-- start AVAILABLE RECORDS --

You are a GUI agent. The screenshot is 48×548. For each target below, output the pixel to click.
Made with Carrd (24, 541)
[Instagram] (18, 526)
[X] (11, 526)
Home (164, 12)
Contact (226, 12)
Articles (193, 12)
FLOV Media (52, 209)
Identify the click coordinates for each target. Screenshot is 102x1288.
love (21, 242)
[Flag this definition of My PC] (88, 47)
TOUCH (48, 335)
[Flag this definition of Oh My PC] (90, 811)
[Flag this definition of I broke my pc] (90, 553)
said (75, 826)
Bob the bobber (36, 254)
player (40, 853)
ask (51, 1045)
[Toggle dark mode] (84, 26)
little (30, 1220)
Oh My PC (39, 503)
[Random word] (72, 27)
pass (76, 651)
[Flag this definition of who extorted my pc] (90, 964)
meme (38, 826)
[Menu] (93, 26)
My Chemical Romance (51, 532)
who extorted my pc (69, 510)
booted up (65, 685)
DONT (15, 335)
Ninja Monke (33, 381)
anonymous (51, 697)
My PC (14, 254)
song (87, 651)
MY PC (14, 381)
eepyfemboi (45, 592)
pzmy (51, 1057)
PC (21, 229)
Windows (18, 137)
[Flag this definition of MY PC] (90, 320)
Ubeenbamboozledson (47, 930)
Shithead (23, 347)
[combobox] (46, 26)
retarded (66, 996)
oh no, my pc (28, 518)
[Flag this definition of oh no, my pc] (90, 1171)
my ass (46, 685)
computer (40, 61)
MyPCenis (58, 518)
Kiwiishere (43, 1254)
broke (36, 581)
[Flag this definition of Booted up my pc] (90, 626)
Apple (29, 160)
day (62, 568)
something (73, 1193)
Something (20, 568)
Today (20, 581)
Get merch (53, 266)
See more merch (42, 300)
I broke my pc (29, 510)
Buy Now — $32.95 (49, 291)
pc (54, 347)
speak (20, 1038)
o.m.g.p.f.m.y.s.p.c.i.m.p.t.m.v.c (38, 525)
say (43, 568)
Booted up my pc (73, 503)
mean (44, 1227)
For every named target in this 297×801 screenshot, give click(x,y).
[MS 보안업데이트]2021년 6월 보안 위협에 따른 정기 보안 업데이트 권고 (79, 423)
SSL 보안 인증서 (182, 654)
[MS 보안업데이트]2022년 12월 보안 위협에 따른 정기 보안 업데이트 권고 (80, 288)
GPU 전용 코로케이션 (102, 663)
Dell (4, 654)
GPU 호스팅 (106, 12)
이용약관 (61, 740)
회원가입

-- end AVAILABLE RECORDS --

WORK INSTRUCTIONS - Copy every line above character for character, from the first line to the last.

PROBLEM SOLUTION -
You are a GUI agent. The screenshot is 48×548. For each target below, output the pixel to click.
Made with Carrd (24, 541)
[Instagram] (18, 526)
[X] (11, 526)
Home (164, 12)
Contact (226, 12)
Articles (193, 12)
FLOV Media (52, 209)
Identify the click coordinates for each target. Screenshot is 102x1288.
love (21, 242)
[Flag this definition of My PC] (88, 47)
TOUCH (48, 335)
[Flag this definition of Oh My PC] (90, 811)
[Flag this definition of I broke my pc] (90, 553)
said (75, 826)
Bob the bobber (36, 254)
player (40, 853)
ask (51, 1045)
[Toggle dark mode] (84, 26)
little (30, 1220)
Oh My PC (39, 503)
[Random word] (72, 27)
pass (76, 651)
[Flag this definition of who extorted my pc] (90, 964)
meme (38, 826)
[Menu] (93, 26)
My Chemical Romance (51, 532)
who extorted my pc (69, 510)
booted up (65, 685)
DONT (15, 335)
Ninja Monke (33, 381)
anonymous (51, 697)
My PC (14, 254)
song (87, 651)
MY PC (14, 381)
eepyfemboi (45, 592)
pzmy (51, 1057)
PC (21, 229)
Windows (18, 137)
[Flag this definition of MY PC] (90, 320)
Ubeenbamboozledson (47, 930)
Shithead (23, 347)
[combobox] (46, 26)
retarded (66, 996)
oh no, my pc (28, 518)
[Flag this definition of oh no, my pc] (90, 1171)
my ass (46, 685)
computer (40, 61)
MyPCenis (58, 518)
Kiwiishere (43, 1254)
broke (36, 581)
[Flag this definition of Booted up my pc] (90, 626)
Apple (29, 160)
day (62, 568)
something (73, 1193)
Something (20, 568)
Today (20, 581)
Get merch (53, 266)
See more merch (42, 300)
I broke my pc (29, 510)
Buy Now — $32.95 (49, 291)
pc (54, 347)
speak (20, 1038)
o.m.g.p.f.m.y.s.p.c.i.m.p.t.m.v.c (38, 525)
say (43, 568)
Booted up my pc (73, 503)
mean (44, 1227)
For every named target in this 297×801 screenshot, give click(x,y).
[MS 보안업데이트]2021년 6월 보안 위협에 따른 정기 보안 업데이트 권고 (79, 423)
SSL 보안 인증서 (182, 654)
[MS 보안업데이트]2022년 12월 보안 위협에 따른 정기 보안 업데이트 권고 (80, 288)
GPU 전용 코로케이션 (102, 663)
Dell (4, 654)
GPU 호스팅 (106, 12)
이용약관 (61, 740)
회원가입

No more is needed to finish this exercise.